Stable Augmented Reality: Combination of SLAM and Image Target Recognition which allows virtual objects to scale and rotate according to users' actions.

SLAM: Simultaneous Localization and Mapping.

Market Strategy: Market Strategy: how an organization intends to serve the markets it chooses. Market strategies are statements through which an organization defines which customer segments wants to target, how it expects to differentiate from its competitors, how it wants to communicate its value proposition, and which activities intends to perform in order to reach these goals.

Spatial Augmented Reality: is a technology that augments real world objects and scenes without the use of special displays such as head mounted displays or hand-held devices. SAR makes use of digital projectors to display graphical information onto the space.

Digitalisation/Digitisation: Digitalisation is the adoption process of digital technologies for the public engagement and for back-office management. Digitization indicates procedures of data capturing and remote sensing in order to generate virtual facsimile, transforming tangible CH into digital contents. In some literature point of views, it also includes native digital contents.

Enhancing the Remaining Skills: The possibility to correctly characterize different profiles of cognitive performance in subjects with cognitive impairment is essential to individuate a profitable mode of interaction and enjoyment of a cultural site.

Artificial Neural Network: Artificial Neural Networks (ANN) are computational models, originally inspired by biological neural networks. An ANN is a nonlinear statistical data modeling tool composed by a set of units (usually arranged in layers) connected to each other via weighted edges. They are used to solve specific tasks by incrementally learning an unknown function of the input data and are usually trained with a number of known input-output pairs.

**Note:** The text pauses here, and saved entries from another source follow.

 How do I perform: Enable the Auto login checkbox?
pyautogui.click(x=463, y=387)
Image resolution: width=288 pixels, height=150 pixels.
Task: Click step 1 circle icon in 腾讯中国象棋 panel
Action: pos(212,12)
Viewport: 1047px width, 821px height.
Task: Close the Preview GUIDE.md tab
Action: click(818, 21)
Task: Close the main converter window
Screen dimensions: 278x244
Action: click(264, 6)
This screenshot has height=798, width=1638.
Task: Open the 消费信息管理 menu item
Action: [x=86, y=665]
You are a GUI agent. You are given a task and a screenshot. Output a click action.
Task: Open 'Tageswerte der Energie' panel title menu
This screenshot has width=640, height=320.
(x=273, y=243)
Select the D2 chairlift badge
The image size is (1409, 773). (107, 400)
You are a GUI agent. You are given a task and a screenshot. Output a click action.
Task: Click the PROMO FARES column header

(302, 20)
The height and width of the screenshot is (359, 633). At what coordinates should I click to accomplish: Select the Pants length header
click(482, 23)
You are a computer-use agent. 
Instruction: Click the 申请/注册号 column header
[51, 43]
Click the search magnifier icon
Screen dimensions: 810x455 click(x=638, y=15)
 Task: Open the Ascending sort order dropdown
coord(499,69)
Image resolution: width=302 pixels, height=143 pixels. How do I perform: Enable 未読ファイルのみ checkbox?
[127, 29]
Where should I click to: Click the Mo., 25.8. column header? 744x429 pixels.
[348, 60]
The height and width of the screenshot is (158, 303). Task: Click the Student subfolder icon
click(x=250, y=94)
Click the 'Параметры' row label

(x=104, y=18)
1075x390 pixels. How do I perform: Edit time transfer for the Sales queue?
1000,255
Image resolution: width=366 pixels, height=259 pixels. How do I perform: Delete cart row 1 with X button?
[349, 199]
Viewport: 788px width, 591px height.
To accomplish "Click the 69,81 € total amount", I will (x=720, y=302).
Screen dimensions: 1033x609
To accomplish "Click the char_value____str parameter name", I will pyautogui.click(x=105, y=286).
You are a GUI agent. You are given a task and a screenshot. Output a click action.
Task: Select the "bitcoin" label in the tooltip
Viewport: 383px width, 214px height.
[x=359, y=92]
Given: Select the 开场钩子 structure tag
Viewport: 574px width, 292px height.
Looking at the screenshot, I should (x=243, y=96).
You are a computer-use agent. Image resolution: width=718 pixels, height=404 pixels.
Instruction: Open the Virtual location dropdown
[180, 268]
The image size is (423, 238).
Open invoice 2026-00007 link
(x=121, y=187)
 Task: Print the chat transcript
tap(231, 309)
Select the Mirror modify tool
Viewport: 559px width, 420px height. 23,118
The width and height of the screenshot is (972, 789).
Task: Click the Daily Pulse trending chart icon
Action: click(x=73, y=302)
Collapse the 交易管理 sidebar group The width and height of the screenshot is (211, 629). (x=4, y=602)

Level of Detail/Development: The level of detail and stability of the data and information of the digital objects that make up the models. It combines both the graphical and non-graphical attributes. It defines the quantity and quality of their information content and serves to achieve the goals of the process phases (and stages) and the model uses and goals to which they refer.

Outdoor Cultural Tourism: Sustainable touristic product that allows integrating the demands for cultural tourism and that for sustainable outdoor activities. It may be developed by creating short- to medium-distance routes which connect territorial areas characterized by ancient ruins, monuments, and archaeological sites through the use of intermodal mobility systems with low environmental impact (fast mobility: train and ship; slow mobility: bicycle, horses).